To estimate a cross-contrast, we specify each treatment of interest in the variables argument, and set cross=TRUE. This gives us an estimate of the effect of simultaneously moving \(T_a\) and \(T_b\) from 0 to 1.

avg_comparisons(mod, 
  variables = c("Ta", "Tb"),
  cross = TRUE)
C: Ta C: Tb Estimate Std. Error z Pr(>|z|) 2.5 % 97.5 %
1 - 0 1 - 0 13.3 1.65 8.07 <0.001 10.1 16.6

Figure 9.1 shows six contrasts of interest in a 2-by-2 experimental design. The vertical axis shows the value of the outcome variable in each treatment group The horizontal axis shows the value of the first treatment \(T_a\). The shape of points—0 or 1—represeents the value of the \(T_b\) treatment. For example, the “1” symbol in the top left shows the average value of \(Y\) in the \(T_a=1,T_b=1\) group.

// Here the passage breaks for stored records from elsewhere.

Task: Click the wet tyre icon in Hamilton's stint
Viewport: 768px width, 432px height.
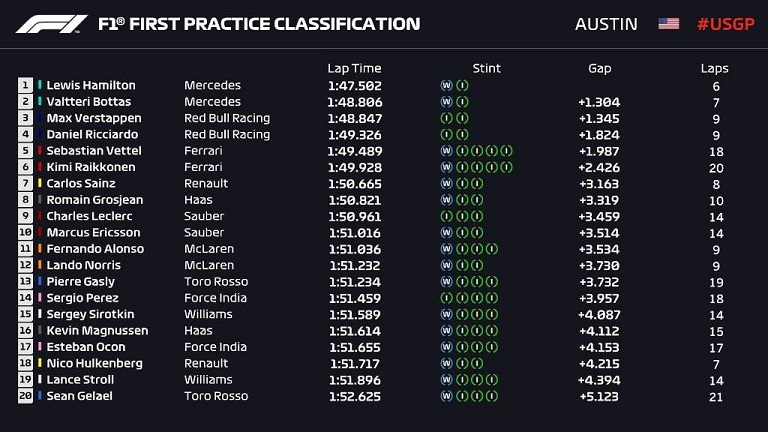Action: pos(446,85)
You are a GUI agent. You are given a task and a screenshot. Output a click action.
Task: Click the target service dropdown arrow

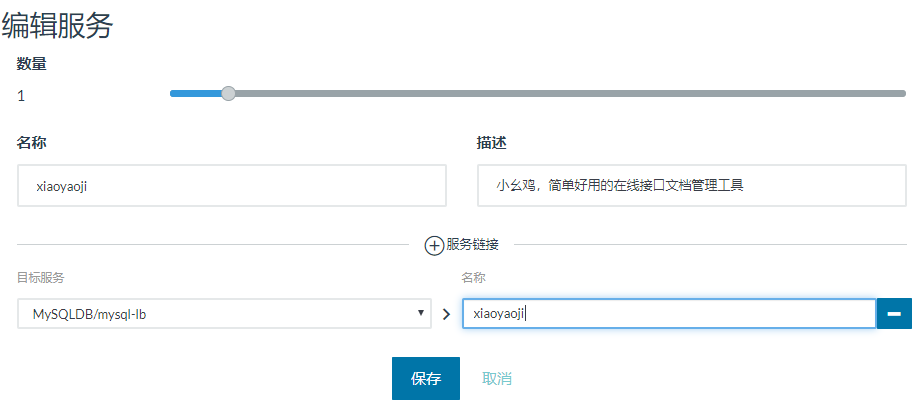tap(422, 314)
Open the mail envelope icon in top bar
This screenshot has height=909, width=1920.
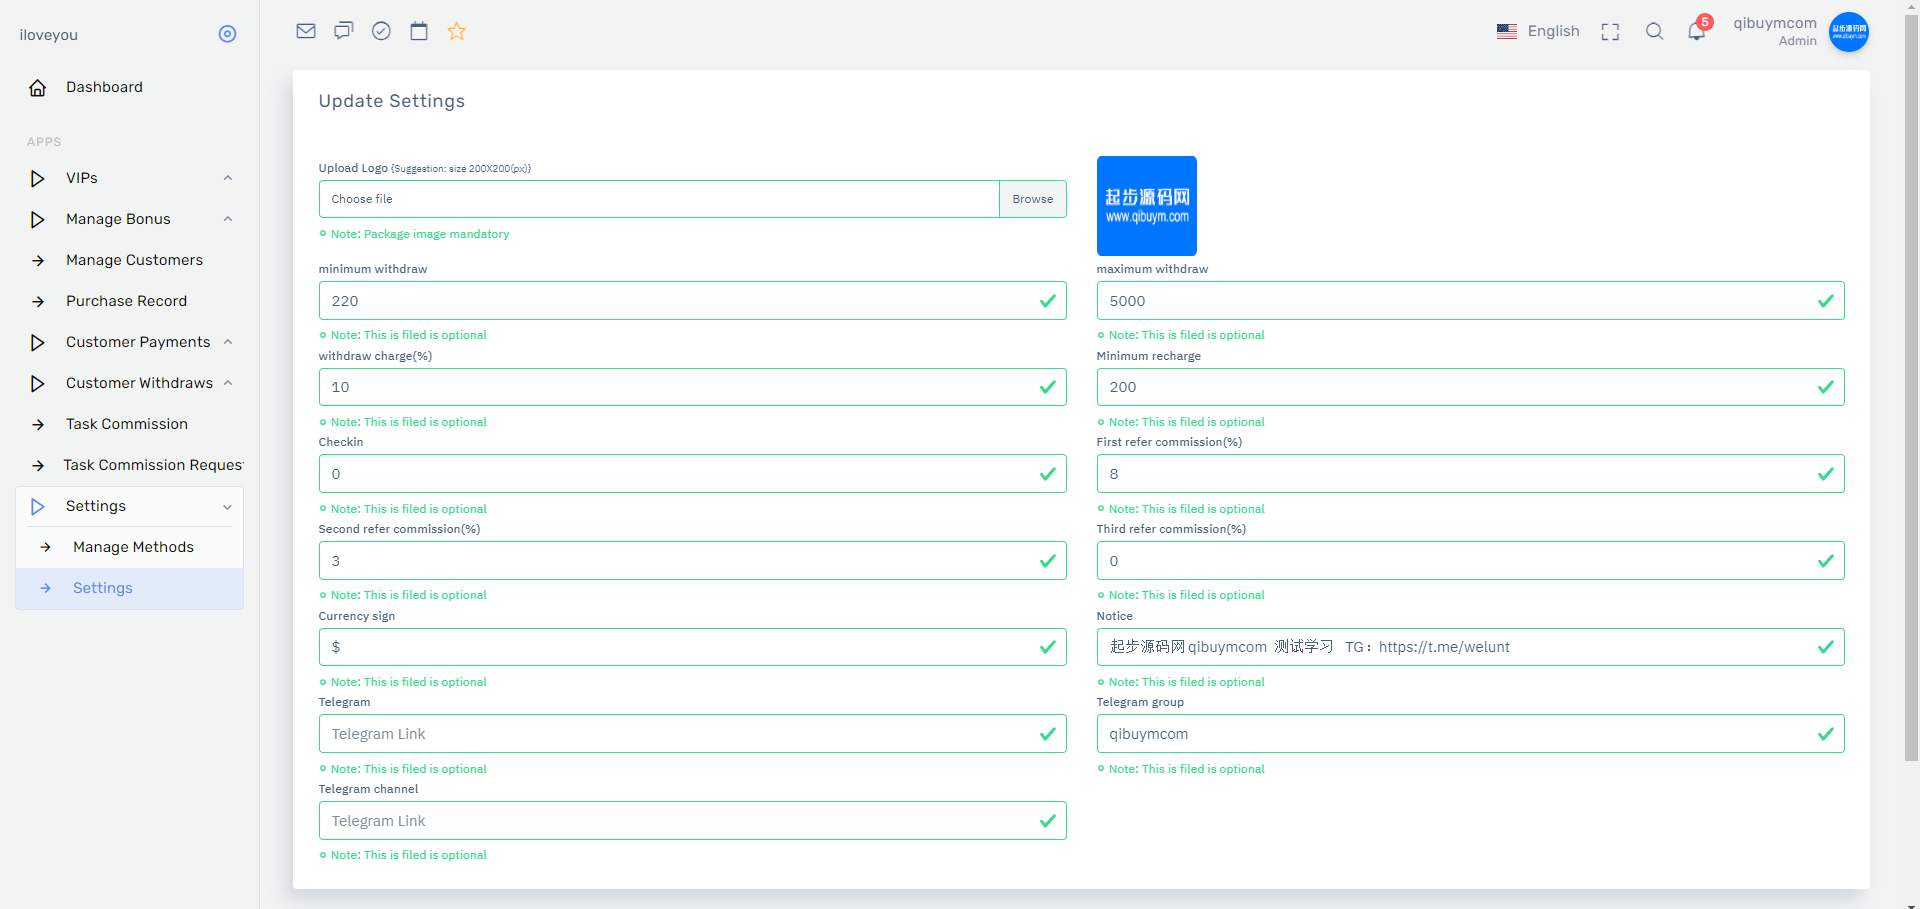click(x=306, y=31)
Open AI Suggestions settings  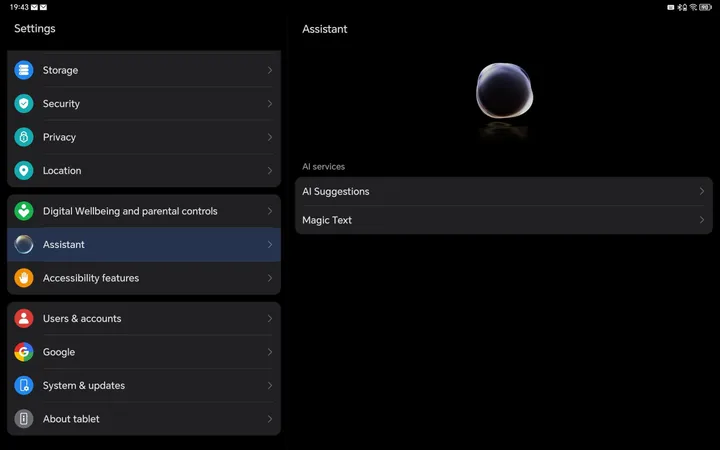(x=500, y=191)

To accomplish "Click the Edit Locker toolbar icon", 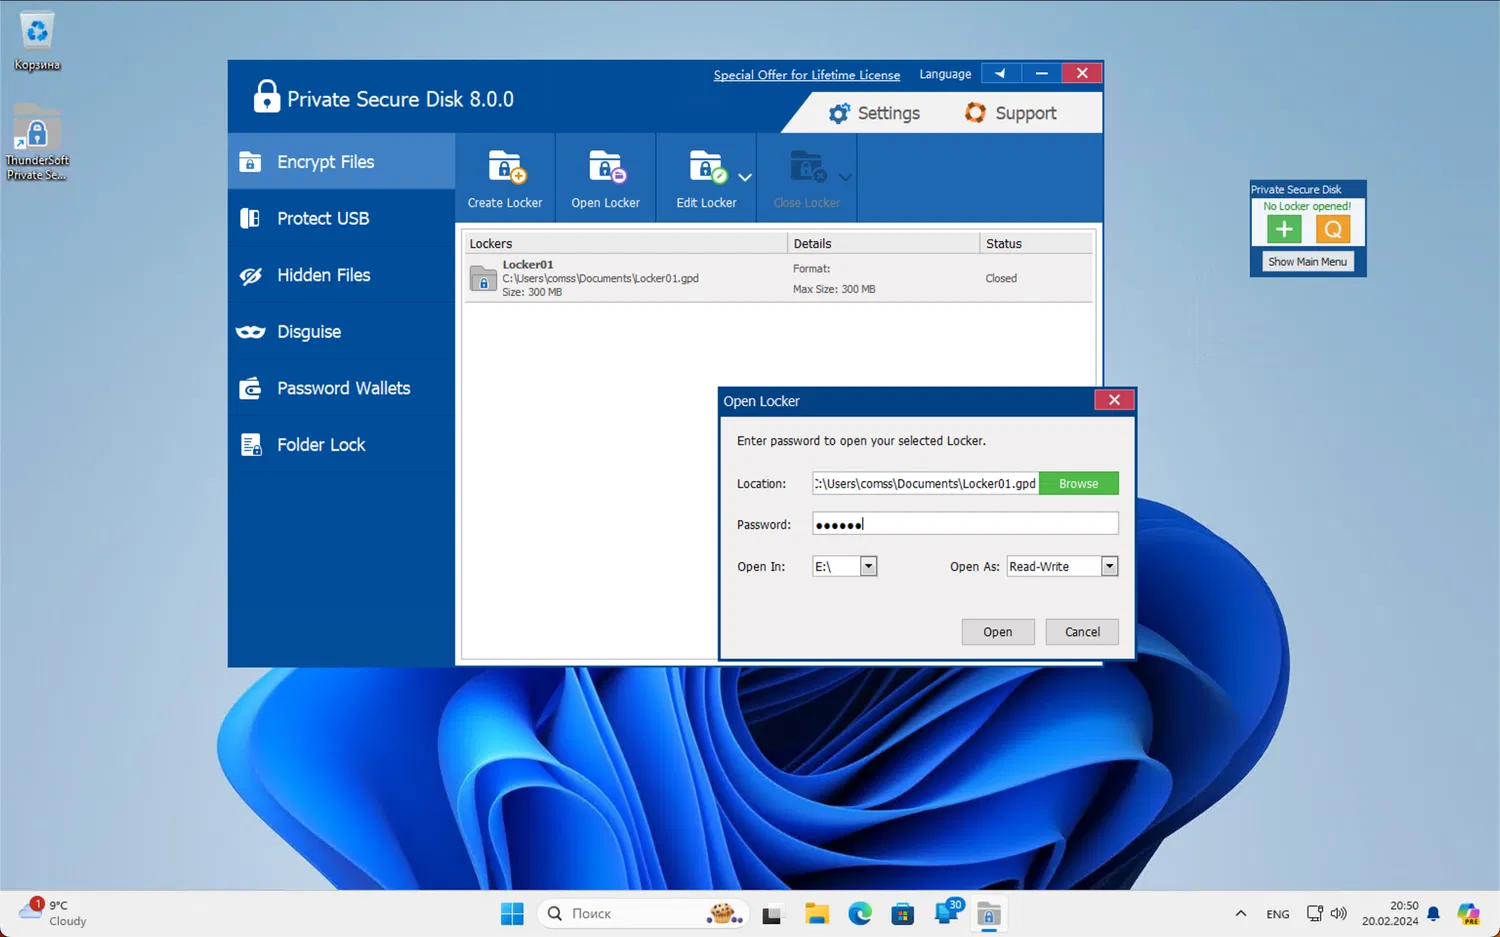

In each panel, the arrow links two treatment groups that we want to compare. For example, in the top-left panel we compare \(\hat{Y}_{T_a=0,T_b=0}\) to \(\hat{Y}_{T_a=1,T_b=0}\). In the bottom-right panel, we compare \(\hat{Y}_{T_a=0,T_b=1}\) to \(\hat{Y}_{T_a=1,T_b=0}\). The avg_comparisons() call at the top of each panel shows how to use marginaleffects to compute the difference in \(Y\) that results from the illustrated change in treatment conditions.

Figure 9.1: Six contrasts of interest in a 2-by-2 experimental design.

One reason factorial experiments are so popular is that they allow researchers to assess the possibility that treatments interact with one another. Indeed, in somes cases, the effect of a treatment \(T_a\) will be stronger (or weaker) at different values of treatment \(T_b\). To test this possibility, we use the strategies described in Chapter 10 on interactions.

First, we estimate the effect of a change from 0 to 1 in \(T_a\), in the subsets of observations with different values of \(T_b\).

avg_comparisons(mod, variables = "Ta", by = "Tb")
Tb Estimate Std. Error z Pr(>|z|) 2.5 % 97.5 %
0 5.69 1.65 3.45 <0.001 2.46 8.93
1 8.62 1.93 4.46 <0.001 4.84 12.41

The estimated effect of \(T_a\) on \(Y\) is equal to 5.69 when \(T_b=0\), but equal to 8.62 when \(T_b=1\). Is the difference between those estimates statistically significant? Does \(T_b\) moderate the effect the effect of \(T_a\)? Is there treatment heterogeneity or interaction between \(T_a\) and \(T_b\)? To answer these questions, we use the hypothesis argument and check if the difference between subgroup estimates is significant:

avg_comparisons(mod, variables = "Ta", by = "Tb", hypothesis = "b2 - b1 = 0")
Hypothesis Estimate Std. Error z Pr(>|z|) 2.5 % 97.5 %
b2-b1=0 2.93 2.54 1.15 0.249 -2.05 7.91

While there is a difference between our two estimates, the \(z\) statistic and \(p\) value indicate that this difference is not statistically significant. Therefore, we cannot reject the null hypothesis that the effect of \(T_a\) is the same, regardless of the value of \(T_b\).